==== PASSAGE PROVIDED ====

This is not to say that you should spend Pesach washing down sticks of butter with glasses of olive oil. Just remember that the addage “all things in moderation” seems repeatedly to show up as the best nutritional advice. Speaking of fats …

Read the ingredient label. Over the past few decades, the gradually shrinking list of acceptable vegetable fats to use on Pesach has led to some strange choices. Before my time (but during my lifetime) everybody used peanut oil, but now it seems to be impossible to find kosher-for-Passover peanut oil; allergy concerns will probably ensure that there is never a resurgence even if people lighten up about eating peanut derivatives on Pesach. Corn, canola and soybean oil, the three most common vegetable oils in the United States, are all off the list because they are derived from kitniyot, beans and grains that are not technically forbidden on Pesach but which the Ashkenazi majority traditionally avoid during the holiday. The same goes for sunflower seed oil and sesame oil. That leaves some perfectly good oils for the taking, including almond, grapeseed and avocado oil, but they’re on the pricey side and can interfere with profits (if the manufacturer chooses not to jack up the price) or marketability (if they do raise the price, which is usually what happens even without expensive oils). Now the go-to oil is cottonseed oil.*

Normally I’m a big fan of using every part of a plant or animal to minimize waste, but cottonseed oil carries a special problem. If you’ve ever read Joseph Heller’s Catch-22—and even if you haven’t—you’re probably aware that cotton is not food. We can’t digest it, and so we don’t eat it. That means there aren’t a whole lot of government regulations in place to limit the use of pesticides by farmers who grow cotton. When you see cottonseed oil on the label, consider that it was probably grown in an environment saturated with chemicals meant to assure that nothing could live there other than cotton.

====

WRITTEN REQUEST:
Copy the passage about Passover cooking fats from "Normally I’m a" up to and including "other than cotton.", substituting "palm oil" for every "cottonseed oil".

==== DATASET EXCERPT ====

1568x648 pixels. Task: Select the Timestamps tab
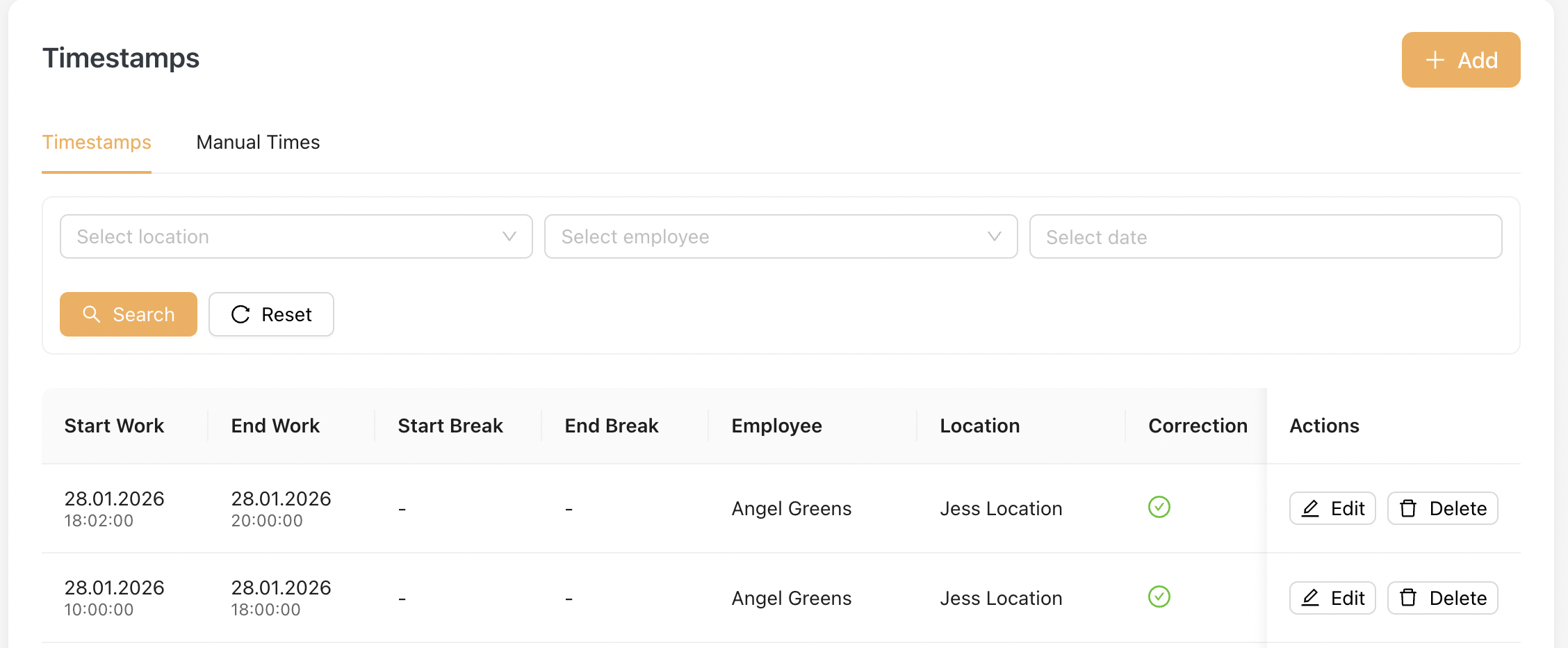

====

OUTPUT FOR THIS EXERCISE:
Normally I’m a big fan of using every part of a plant or animal to minimize waste, but palm oil carries a special problem. If you’ve ever read Joseph Heller’s Catch-22—and even if you haven’t—you’re probably aware that cotton is not food. We can’t digest it, and so we don’t eat it. That means there aren’t a whole lot of government regulations in place to limit the use of pesticides by farmers who grow cotton. When you see palm oil on the label, consider that it was probably grown in an environment saturated with chemicals meant to assure that nothing could live there other than cotton.